BERKELEY (CBS SF) – An advisor to Gov. Gavin Newsom predicts PG&E bills could skyrocket if California continues to have devastating wildfires.
“If wildfires persist at the levels we have experienced recently, and all customers of the major electric utilities had to bear the burden, average rates throughout California would have to increase by 50 percent in the first year, alone,” Steven Weissman of the UC Berkeley Goldman School of Public Policy said in a memo to the governor’s office.
Weissman said that wildfires in the state in just the past two years have caused more than $36 billion in damages.
“Those kinds of wildfire losses are unsustainable for utility customers,” Weissman said.
In an interview with KPIX 5, Weissman said it comes down to simple math.
“If PG&E currently collects about $13 billion in revenue and could potentially face as much as $15 billion in liabilities in a particular year from the fire, there’s obviously not going to be a lot of room within existing revenues to pay that off and still provide service,” he said.
Weissman added that rising electricity costs could have a ripple effect across California’s economy and even harm the state’s ambitious efforts to reduce dependence on gasoline.
“It’s going to be much more of a challenge to convince people to switch from using gasoline to use electricity for their cars,” he said.
In a statement to KPIX 5, the San Francisco-based utility said, “It is clear that more needs to be done to adapt and address the threat of extreme weather and wildfires.
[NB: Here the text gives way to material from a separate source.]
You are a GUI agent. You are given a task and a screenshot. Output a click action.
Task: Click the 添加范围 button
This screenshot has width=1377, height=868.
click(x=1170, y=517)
We welcome this constructive dialogue and are open to a range of solutions that will make the energy system safer and safeguard California’s clean energy future.”
“This is a complex issue and we will continue to work with our regulators, policymakers and the Commission on Catastrophic Wildfire Cost and Recovery to identify comprehensive solutions to address this ever-increasing threat and safeguard our customers and communities,” PG&E went on to say.
Ratepayer advocates are decrying the possibility of such rate increases. “We are absolutely against any sort of ratepayer bailout. Let’s come up with other funds,” says Mark W. Toney, head of The Utility Reform Network. “We’re talking about rates that may double. It is absolutely untenable.”
Toney says the costs should be covered by insurance, not ratepayers. As for power companies like PG&E, Toney says shareholders should have to cover any fire liabilities. “If the shareholders cry and complain that they don’t have enough money, let them have a payment plan that lets them pay over 10, 12, 20 years.”
Newsom’s office is expected to roll out a plan to deal with wildfire costs on Friday.
“We’re going to have these fires and the question is can we find ways to keep the fires from spreading and lasting as long as they have been lately,” Weissman said.